[TASK ITEM]
From the material below, return every line that includes "grave".

[TASK MATERIAL]

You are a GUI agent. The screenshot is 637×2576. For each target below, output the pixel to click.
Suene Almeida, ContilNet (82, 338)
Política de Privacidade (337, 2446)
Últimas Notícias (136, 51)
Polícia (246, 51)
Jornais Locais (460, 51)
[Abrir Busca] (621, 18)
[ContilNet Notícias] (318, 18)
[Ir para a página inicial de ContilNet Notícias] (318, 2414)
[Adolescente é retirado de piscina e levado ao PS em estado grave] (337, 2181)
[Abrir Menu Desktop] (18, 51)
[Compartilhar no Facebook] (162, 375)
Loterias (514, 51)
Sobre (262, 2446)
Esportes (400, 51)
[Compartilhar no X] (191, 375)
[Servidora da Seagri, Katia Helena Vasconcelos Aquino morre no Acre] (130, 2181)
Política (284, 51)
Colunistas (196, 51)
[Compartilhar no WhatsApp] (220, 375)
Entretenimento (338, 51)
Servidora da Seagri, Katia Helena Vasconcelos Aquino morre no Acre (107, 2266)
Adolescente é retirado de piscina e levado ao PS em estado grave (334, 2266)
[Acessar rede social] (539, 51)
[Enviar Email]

[YOUR SOLUTION]
[Adolescente é retirado de piscina e levado ao PS em estado grave] (337, 2181)
Adolescente é retirado de piscina e levado ao PS em estado grave (334, 2266)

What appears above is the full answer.